OFCCP Week In Review: September 2022 | DirectEmployers Association – JDSupra – JD Supra

Tuesday, August 16, 2022: First Federal Appellate Court Rules That Gender Dysphoria May Qualify as a Disability Under The ADA

The US Appeals Court for the Fourth Circuit (Richmond) agreed with a growing number of federal district courts in ruling that gender dysphoria can qualify as a disability under the Americans with Disabilities Act (ADA) and the Rehabilitation Act. With this decision, the Fourth Circuit became the first federal appellate court to rule on the issue and extend the statute’s protections to transgender people suffering from gender dysphoria (Willams v. Kincaid, Case No. 21-2030).

Gender dysphoria is a health condition that manifests in clinically significant “discomfort or distress that is caused by a discrepancy between a person’s gender identity and that person’s sex assigned at birth.” The plaintiff, a transgender woman with gender dysphoria, spent six months incarcerated in a county adult detention center in Maryland. Although prison deputies initially assigned her to women’s housing, they quickly moved her to men’s housing when they learned that she was transgender. Subsequently, she experienced delays in medical treatment for her gender dysphoria, harassment by other inmates, and persistent and intentional misgendering and harassment by prison deputies. After her release, she filed a lawsuit alleging that the county sheriff and other prison officials violated 42 U.S.C. Section 1983 by denying her rights under the ADA, the Rehabilitation Act, and other laws.

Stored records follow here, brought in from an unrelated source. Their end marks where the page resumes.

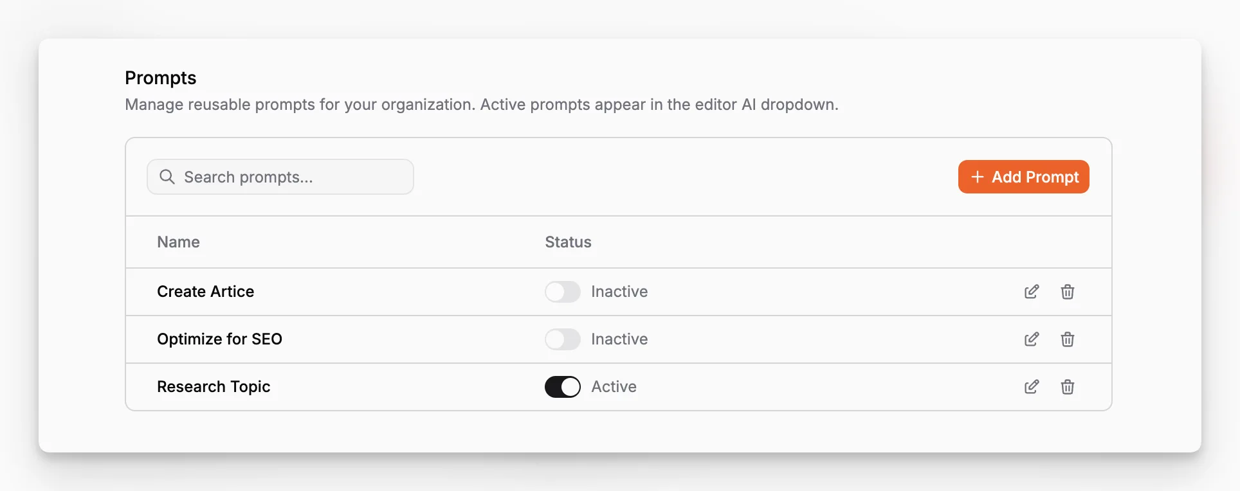
Task: Click the plus icon on Add Prompt
Action: pyautogui.click(x=978, y=177)
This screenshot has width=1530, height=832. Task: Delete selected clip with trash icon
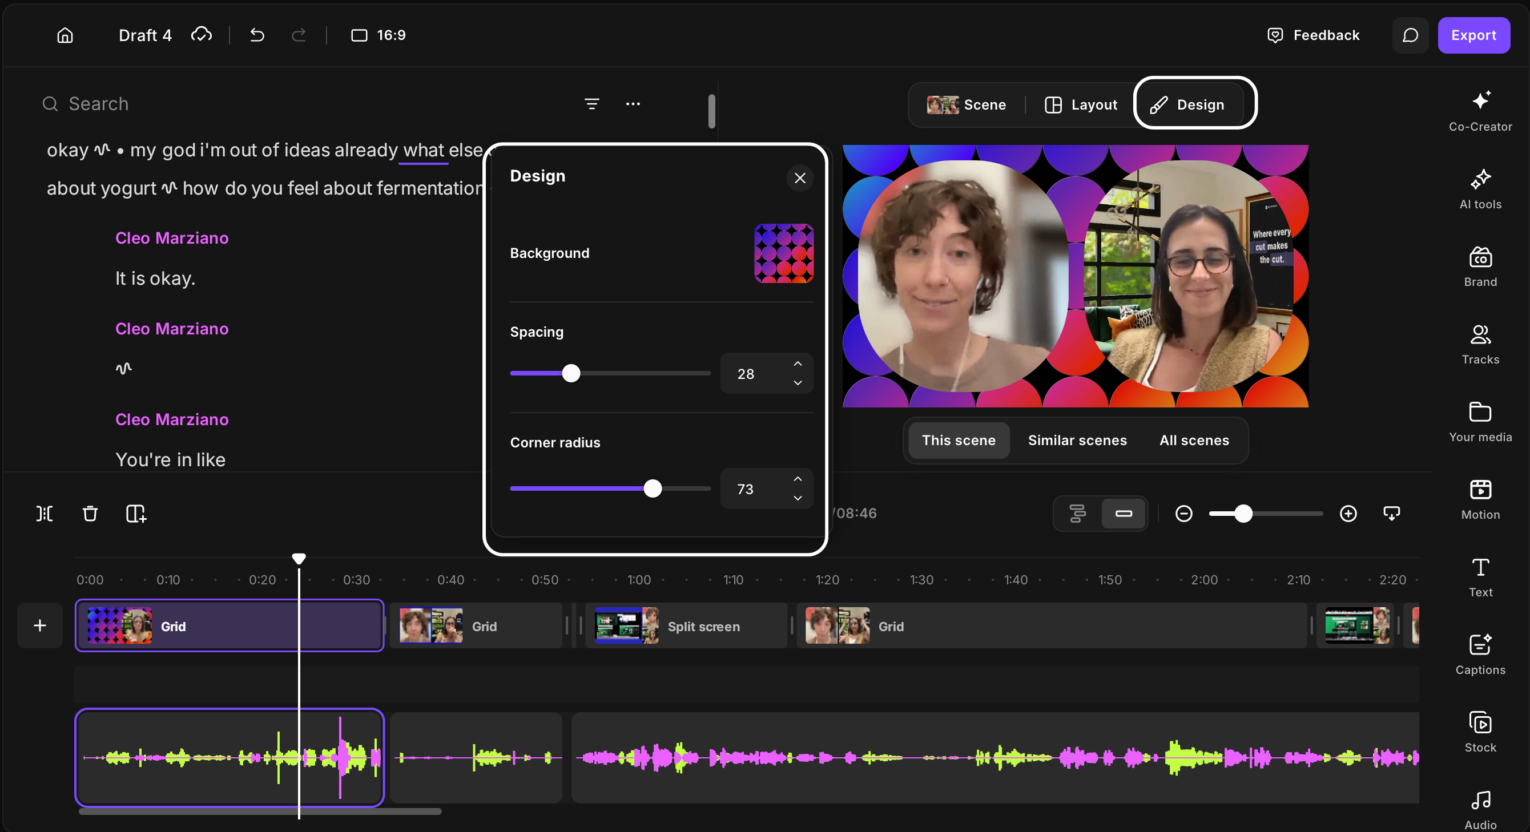coord(90,513)
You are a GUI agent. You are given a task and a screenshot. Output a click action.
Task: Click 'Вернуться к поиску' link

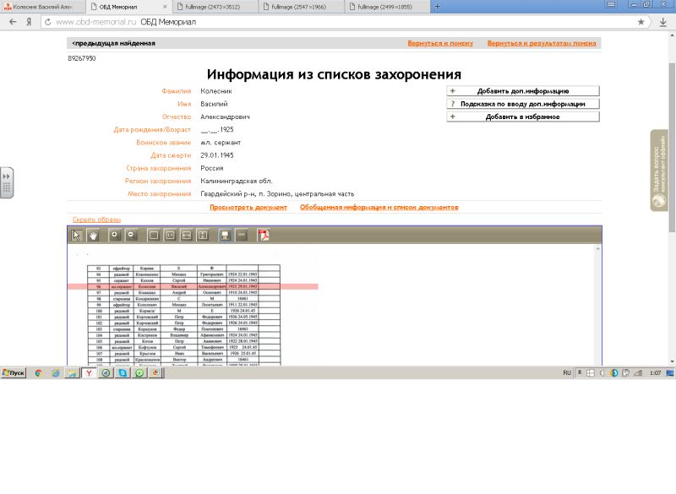439,42

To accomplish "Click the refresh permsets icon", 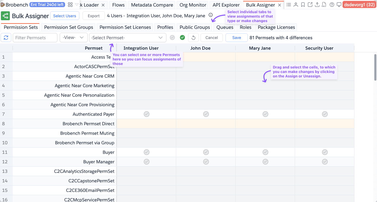I will point(6,38).
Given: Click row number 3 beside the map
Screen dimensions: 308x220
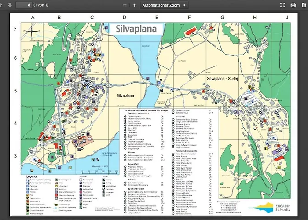Looking at the screenshot, I should point(15,156).
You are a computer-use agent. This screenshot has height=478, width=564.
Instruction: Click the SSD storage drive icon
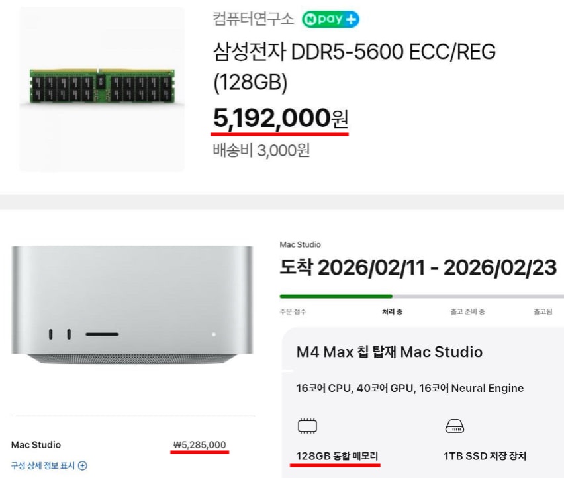tap(455, 426)
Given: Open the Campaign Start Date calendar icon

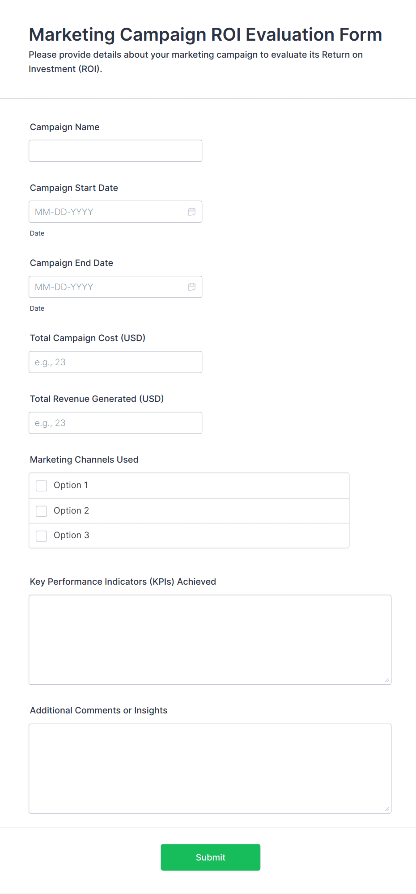Looking at the screenshot, I should click(x=191, y=212).
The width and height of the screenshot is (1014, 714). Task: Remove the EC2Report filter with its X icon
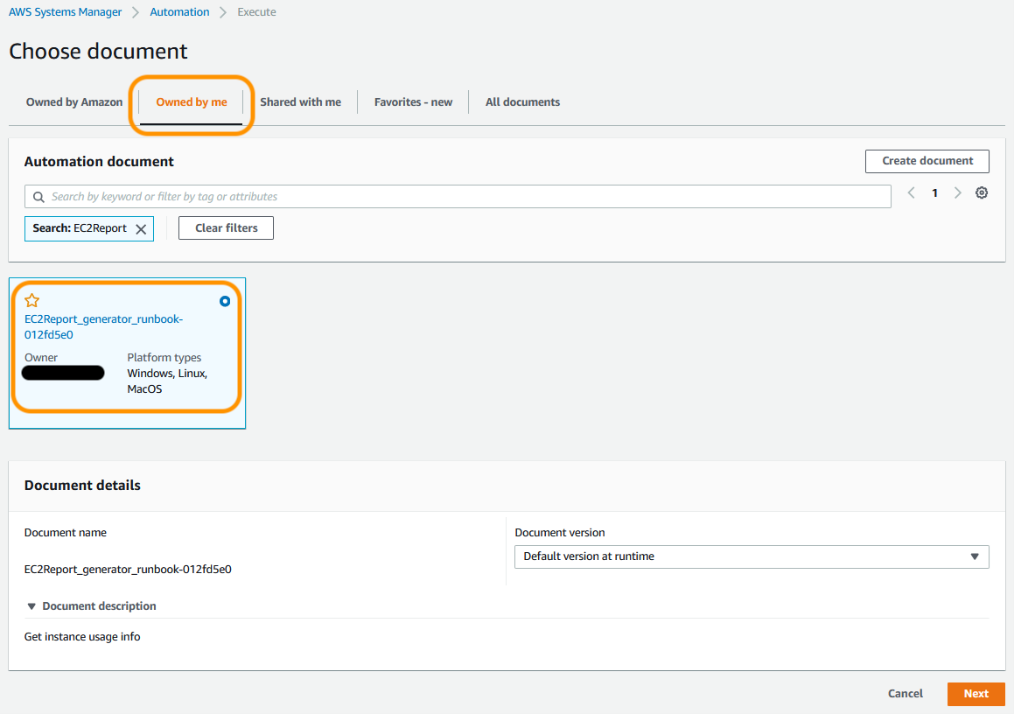coord(141,228)
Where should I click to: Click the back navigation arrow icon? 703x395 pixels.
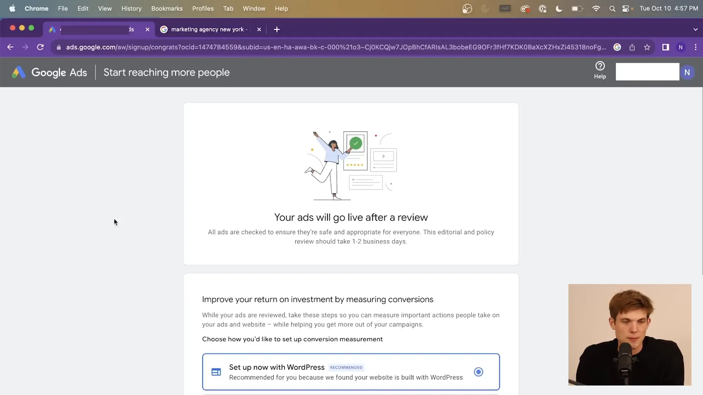coord(11,47)
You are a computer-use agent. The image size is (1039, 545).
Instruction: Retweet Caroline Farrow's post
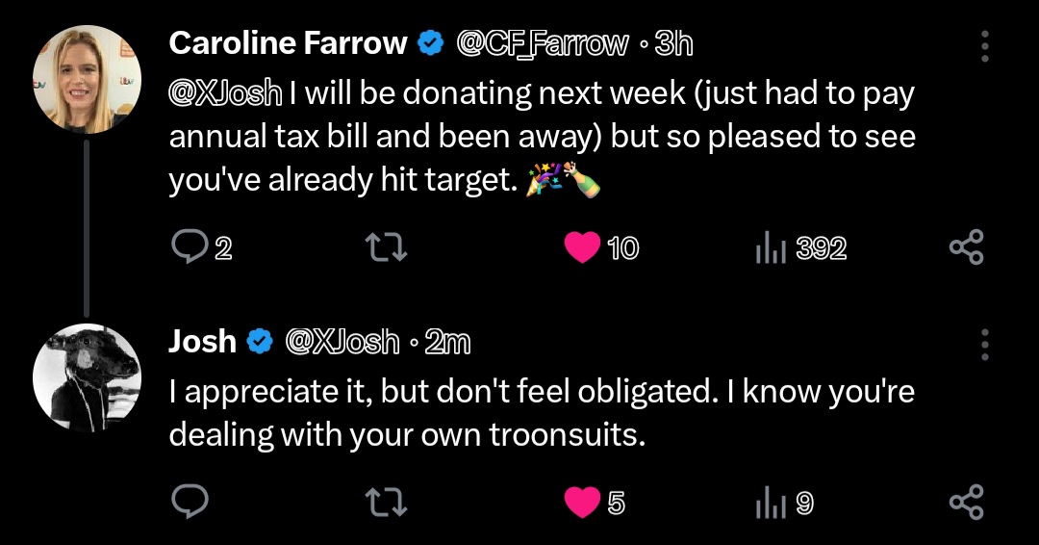click(387, 248)
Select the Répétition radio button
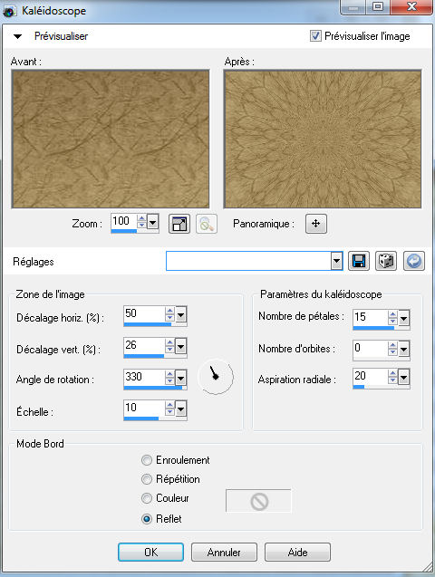Image resolution: width=435 pixels, height=577 pixels. pos(147,479)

The federal District Court (the trial court) ruled that the exclusion for “gender identity disorders not resulting from physical impairments” applied to the plaintiff’s gender dysphoria, and thereby, barred her ADA claim. Reversing, a three-judge panel of the Fourth Circuit ruled, 2-1, that gender dysphoria can be a disability under federal disability discrimination law.

In a footnote, the court majority noted that the ADA and the Rehabilitation Act “provide identical protection with respect to the matters at issue” here. [Editorial Note: We add this footnote: Section 503 of the Rehabilitation Act of 1973 (applicable to covered federal contractors) contains the same substantive prohibitions and permissions as does the ADA—at least since 2007. This ADA ruling is therefore meaningful as to Section 503 analyses.]

Accordingly, for the sake of simplicity, the majority opinion combined the two statutes in its analyses and principally analyzed the ADA claim. The ADA prohibits covered employers from discriminating against – or excluding from participation in the benefits of services, programs, and activities – any qualified individual with a disability. The statute broadly defines “disability” to include “a physical or mental impairment that substantially limits one or more major life activities of such individual.” Here, while conceding that gender dysphoria meets this definition, the defendants argued that the condition fell within the ADA’s exclusions. These exceptions to the statute’s protections include “transvestism, transsexualism, pedophilia, exhibitionism, voyeurism, gender identity disorders not resulting from physical impairments, [and] other sexual behavior disorders.”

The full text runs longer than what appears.